- [EXERCISE REQUIREMENTS]:
From the entries below, reproduce exactly the line containing "644x315 pixels. At", the line containing "Given: Click the errors", and every line in between, with nothing added.

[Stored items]
==================================================
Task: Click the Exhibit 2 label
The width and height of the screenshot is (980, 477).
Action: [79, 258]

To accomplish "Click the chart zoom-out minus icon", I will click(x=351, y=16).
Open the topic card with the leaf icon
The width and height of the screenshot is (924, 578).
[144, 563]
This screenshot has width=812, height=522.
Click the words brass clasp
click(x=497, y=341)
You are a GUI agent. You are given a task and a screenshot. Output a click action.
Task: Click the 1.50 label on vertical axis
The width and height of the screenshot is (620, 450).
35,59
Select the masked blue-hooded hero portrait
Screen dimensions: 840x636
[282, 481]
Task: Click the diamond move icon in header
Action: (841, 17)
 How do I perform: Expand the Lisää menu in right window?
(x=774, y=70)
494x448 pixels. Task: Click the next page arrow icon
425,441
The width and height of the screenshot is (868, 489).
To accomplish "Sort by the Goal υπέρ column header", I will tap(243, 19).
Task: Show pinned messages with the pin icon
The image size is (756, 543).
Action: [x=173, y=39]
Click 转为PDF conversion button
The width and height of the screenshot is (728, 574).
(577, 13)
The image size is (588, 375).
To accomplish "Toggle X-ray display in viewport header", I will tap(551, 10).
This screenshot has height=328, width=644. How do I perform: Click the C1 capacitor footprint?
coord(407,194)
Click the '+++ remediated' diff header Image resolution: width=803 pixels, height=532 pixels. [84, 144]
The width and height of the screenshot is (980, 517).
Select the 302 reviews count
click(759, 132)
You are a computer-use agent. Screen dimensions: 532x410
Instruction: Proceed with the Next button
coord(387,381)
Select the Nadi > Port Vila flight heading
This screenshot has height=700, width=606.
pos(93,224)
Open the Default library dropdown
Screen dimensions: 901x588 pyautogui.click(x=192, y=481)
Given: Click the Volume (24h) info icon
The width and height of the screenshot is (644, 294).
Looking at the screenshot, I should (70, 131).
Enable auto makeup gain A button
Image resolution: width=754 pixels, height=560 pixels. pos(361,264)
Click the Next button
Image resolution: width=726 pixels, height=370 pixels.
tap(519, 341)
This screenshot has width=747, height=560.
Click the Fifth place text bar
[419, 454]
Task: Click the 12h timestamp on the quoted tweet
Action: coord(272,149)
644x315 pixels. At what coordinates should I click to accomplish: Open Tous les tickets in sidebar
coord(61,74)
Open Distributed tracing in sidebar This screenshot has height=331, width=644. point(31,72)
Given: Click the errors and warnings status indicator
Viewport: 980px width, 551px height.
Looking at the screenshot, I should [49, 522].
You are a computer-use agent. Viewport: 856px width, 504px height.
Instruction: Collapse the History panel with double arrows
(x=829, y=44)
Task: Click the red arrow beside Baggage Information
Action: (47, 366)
==================================================
- [EXERCISE ANSWER]:
644x315 pixels. At what coordinates should I click to accomplish: Open Tous les tickets in sidebar
coord(61,74)
Open Distributed tracing in sidebar This screenshot has height=331, width=644. point(31,72)
Given: Click the errors and warnings status indicator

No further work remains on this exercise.